Which brings us to distinguishing the "best" frontend framework available. Over the past decade, we’ve chased the answer many times. Thanks to the progress of the whole web community, there are numerous great alternatives to choose from. Our conclusion is, it doesn’t matter what you choose. Or, rather, that shouldn’t be your focus. What matters is: What will be the output?
Five Focus Points
The quality output of web apps could be defined by five categories, all of which work together to create a truly valuable result. These categories are:
- Great UX/UI
- Stability
- Performance
- Accessibility
- Security
Getting all of this right results in more than meets the eye. It’s crucial to understand the business impact of these focus points and why an investment in making them better means an investment in long-term success.
Great UX/UI
First impressions matter.
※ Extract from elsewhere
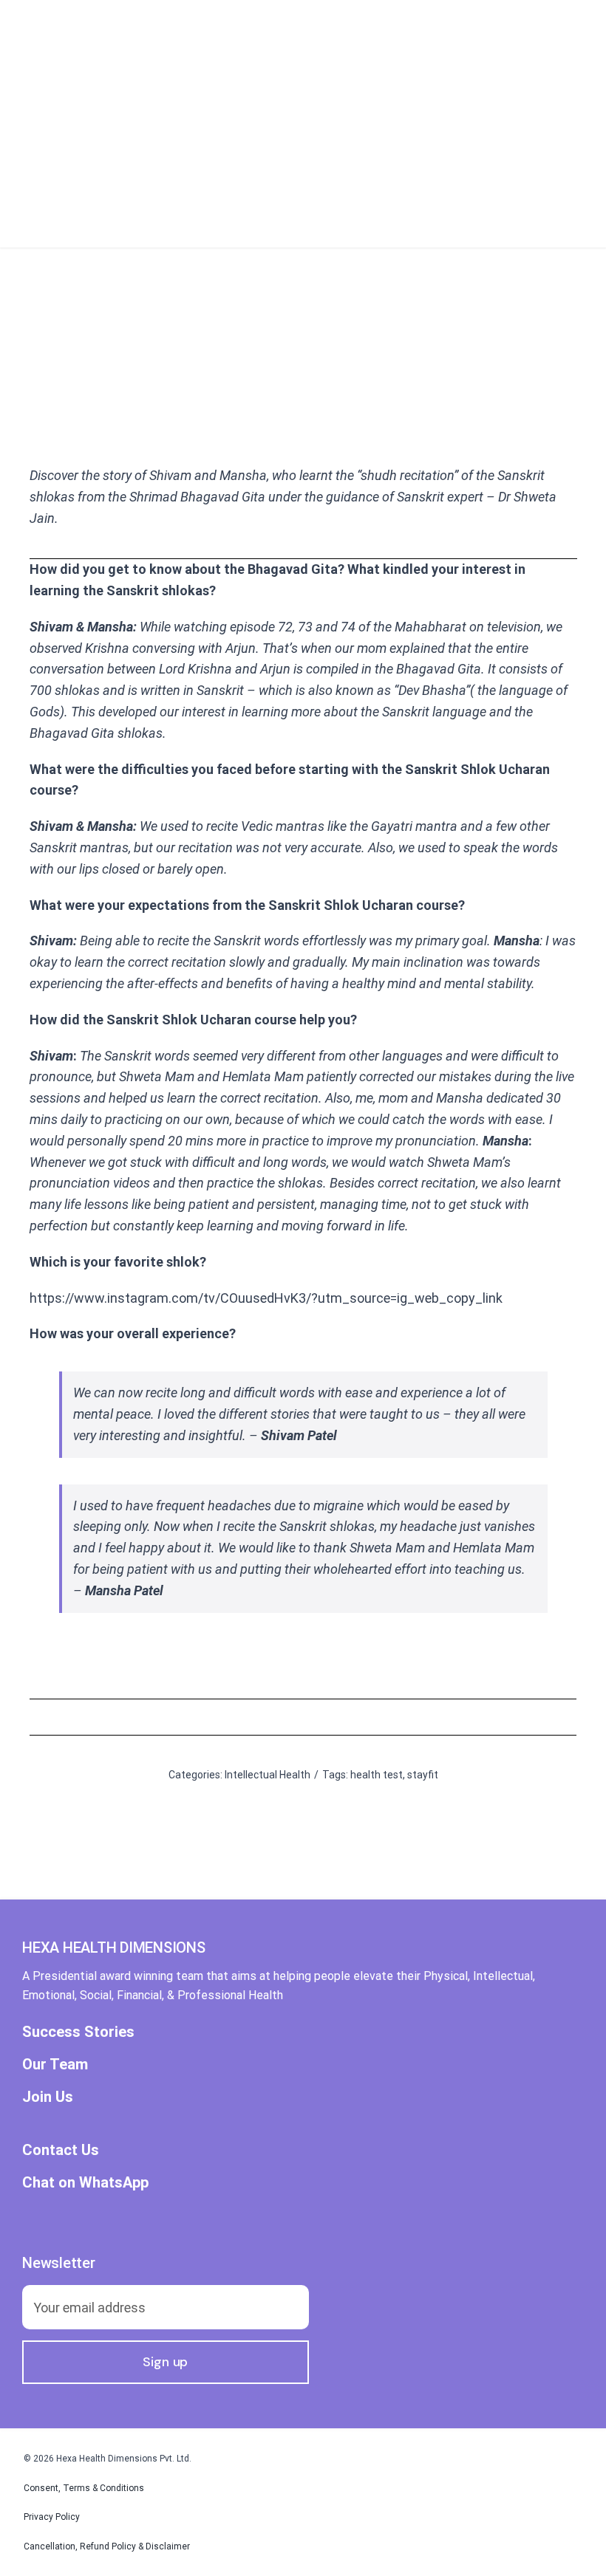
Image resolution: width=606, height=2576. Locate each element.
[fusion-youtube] (108, 2216)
Perfectly tuned UX/UI helps increase conversions, and automated end-to-end testing with visual regression can guarantee that you are not breaking your UI with new changes.
Stability
Having a crashing app can be detrimental to businesses. Using automated tests and monitoring services to pinpoint any problems before they got into production and cause real damage is always a must.
Performance
Get ahead of your competition by having a web app that loads faster. There are many studies covering how page load time affects conversion rates. Around 2014, mobile usage took over desktop use; since then, we've needed to focus on mobile first. And mobiles are unfortunately prone to be on a slow network.
Accessibility
The web can and should be accessible for anyone, despite any disabilities. Unfortunately, this optimization is not very common, yet it can make a big difference to your business. It’s simple: the more users feel catered to on your website, the more will become loyal customers who spread a good word.
Security
A project’s security used to be considered backend’s responsibility. Today, we know that the number of vulnerabilities present on frontend’s side is just as high — especially with single-page apps, where you often deal with sensitive data. The bare minimum is to run on a secure https protocol, but a strong frontend engineer will find many more ways to ensure security.
Tools and Guidelines
For an even deeper understanding of what the above-mentioned focus points mean, it’s very important to measure them. Because if there is ever an issue, you simply can’t fix what you don’t measure. We recommend utilizing the following tools:
- Lighthouse - great built-in tool in Chrome focusing on performance, accessibility, best practices and security
- Chrome User Experience Report - provides user experience metrics for how real-world Chrome users experience popular destinations on the web
- WebPageTest - runs a speed test from multiple locations from real browsers
- Analytics - always have them in place to understand the behavior of your users better
- WAVE and/or Accessibility Insights for Web - use to evaluate accessibility improvement opportunities
As for guidelines, that is a very broad topic. A solid foundation and strong development codex are the alpha-omega of quality software development. Squeeze the most out of your project setup. Choose the project starter wisely, consider using static type checking, set up code quality tools, enforce good practices, write tests, agree on code versioning flow, set up continuous integration & delivery and consider doing isolated component development.
For a more in-depth understanding, please see strv.gitbook.io/frontend/project-guidelines.
STRV Tip
At STRV, we are fans of React for numerous reasons. Nonetheless, we can easily adapt to Vue, Angular, Svelte or whatever comes next. As mentioned, we believe it’s really not about the road you take, but the output you end up with.